*EXERCISE:* Scan the material for the word "screenshot" and copy each line where it occurs.

*MATERIAL SHOWN:*
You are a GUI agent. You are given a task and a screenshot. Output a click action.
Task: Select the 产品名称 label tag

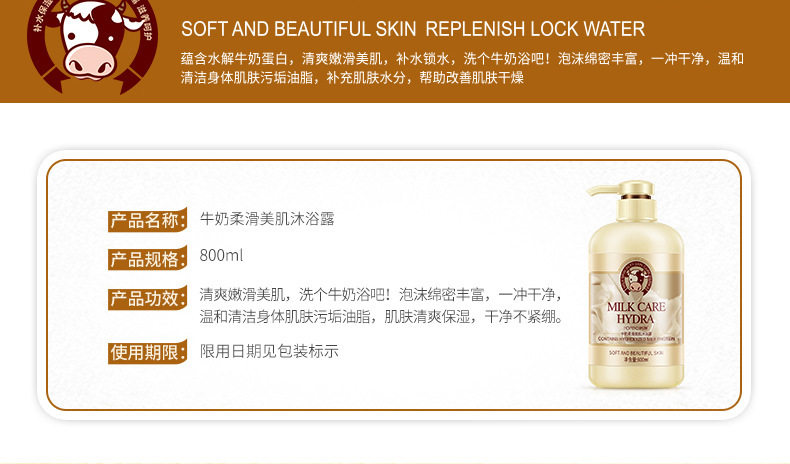pos(147,220)
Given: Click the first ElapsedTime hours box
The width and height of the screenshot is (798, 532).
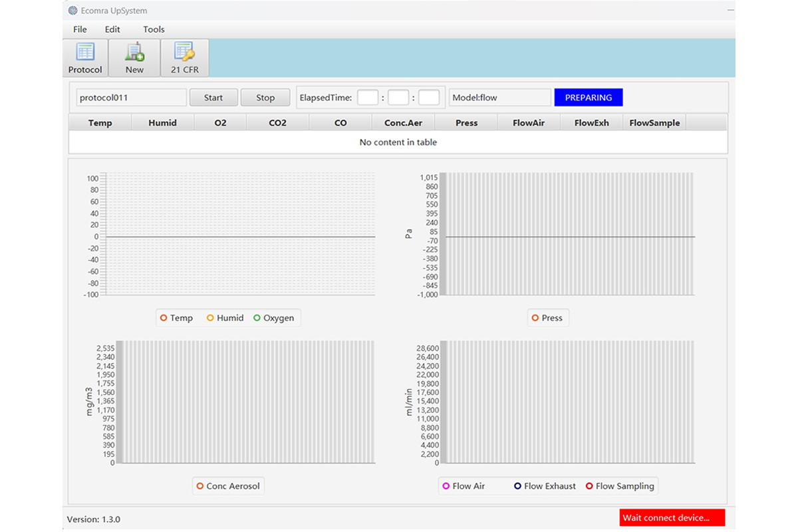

*WRITTEN ANSWER:*
You are a GUI agent. You are given a task and a screenshot. Output a click action.
The width and height of the screenshot is (798, 532).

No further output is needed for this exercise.